**Directions for this task**: What are the lines from the one with "Instruction: Click the 工商官网快照 snapshot icon" through the end of the records below, written out exactly and without the pictures?

===== Provided records

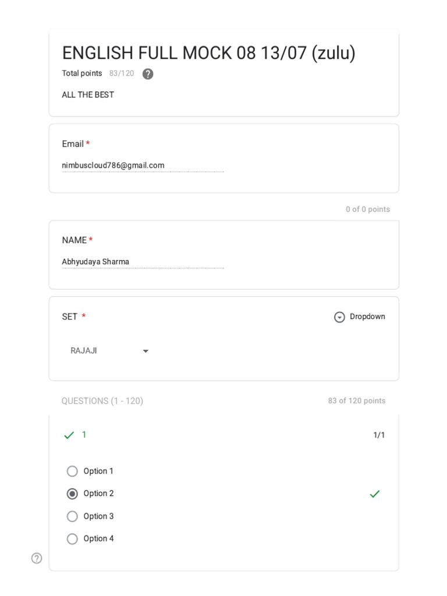Click the 83 of 120 points label

(357, 400)
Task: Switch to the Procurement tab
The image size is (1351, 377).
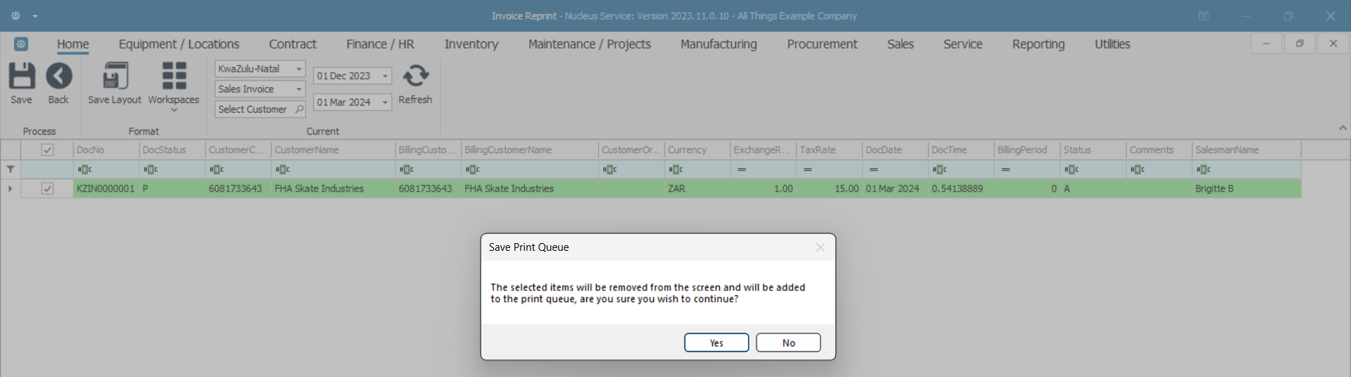Action: coord(822,44)
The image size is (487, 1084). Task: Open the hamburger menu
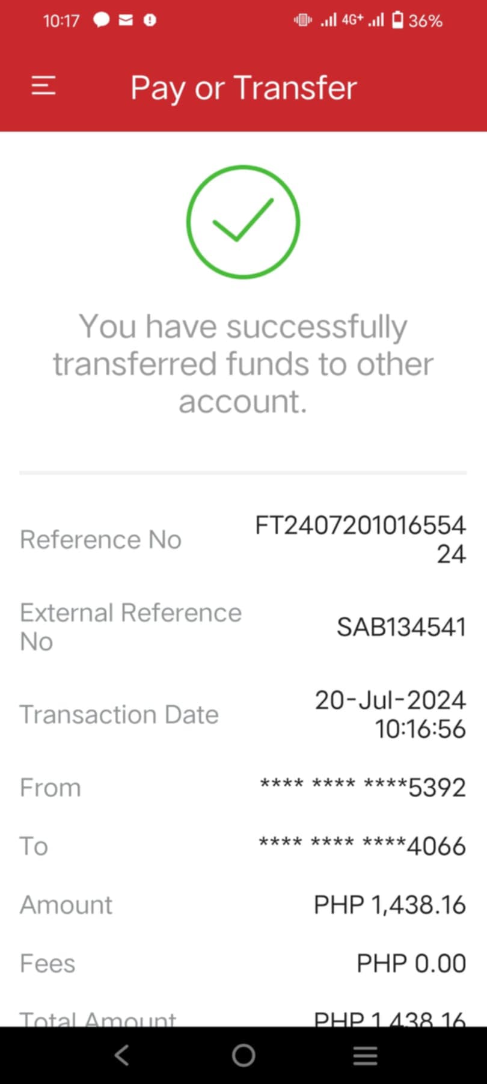pos(43,86)
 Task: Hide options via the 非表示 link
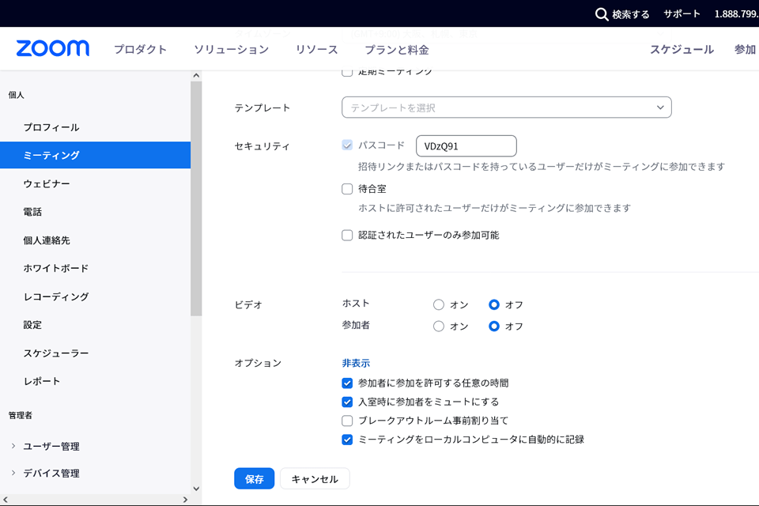pyautogui.click(x=355, y=362)
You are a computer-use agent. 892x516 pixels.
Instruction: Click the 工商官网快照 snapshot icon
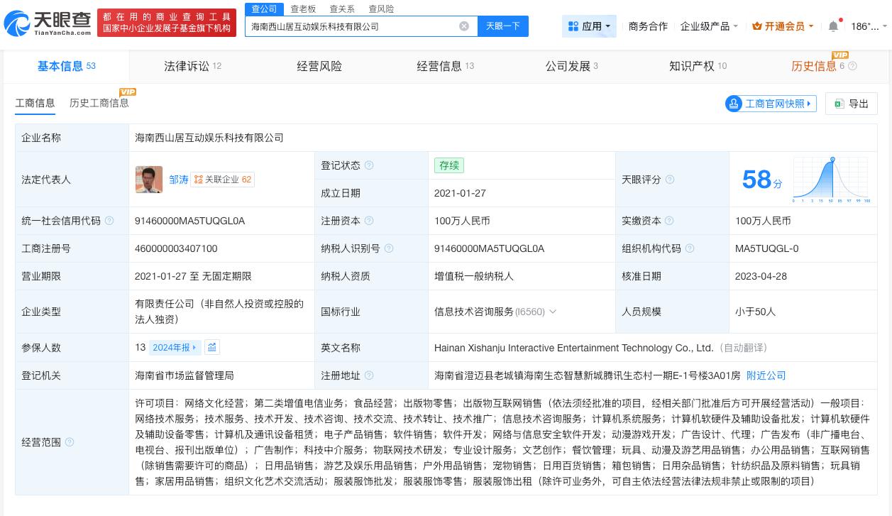(734, 104)
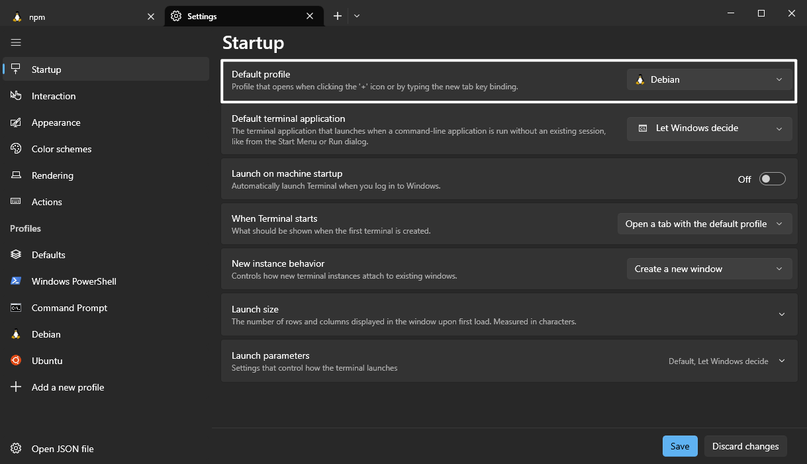Open the new tab dropdown chevron
This screenshot has height=464, width=807.
tap(357, 16)
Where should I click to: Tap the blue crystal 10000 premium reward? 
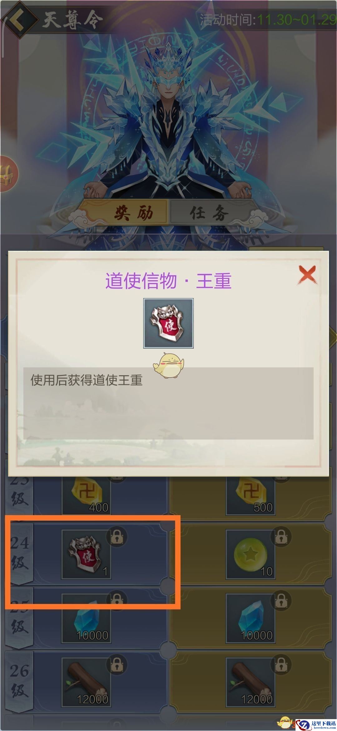tap(251, 618)
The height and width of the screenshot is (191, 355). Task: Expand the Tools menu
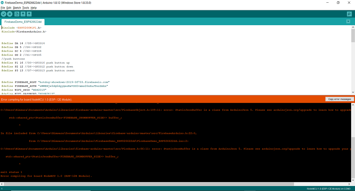point(26,8)
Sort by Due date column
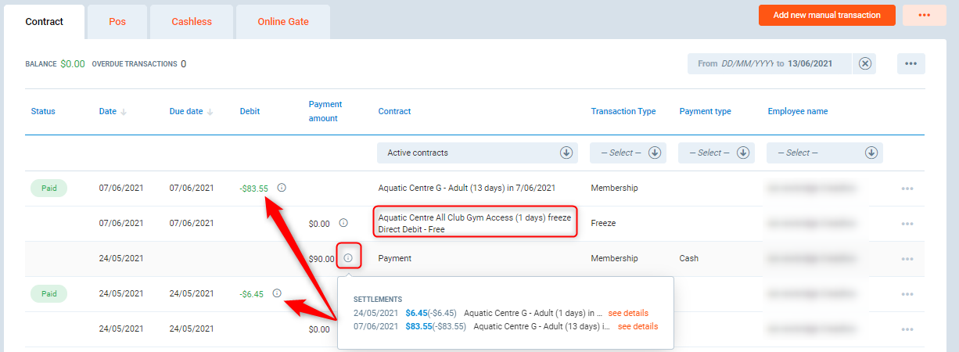The image size is (959, 352). tap(210, 112)
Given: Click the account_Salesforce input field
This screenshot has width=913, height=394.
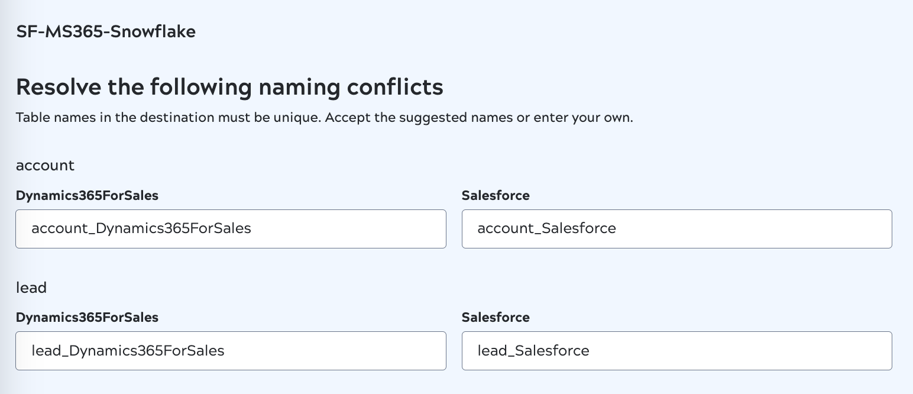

==========

**Response to this exercise**:
Instruction: Click the 工商官网快照 snapshot icon
(734, 104)
Open the new tab dropdown chevron
This screenshot has height=464, width=807.
tap(357, 16)
Where should I click to: Tap the blue crystal 10000 premium reward? 
tap(251, 618)
The height and width of the screenshot is (191, 355). Task: Expand the Tools menu
point(26,8)
Sort by Due date column
The image size is (959, 352). tap(210, 112)
Given: Click the account_Salesforce input field
This screenshot has width=913, height=394.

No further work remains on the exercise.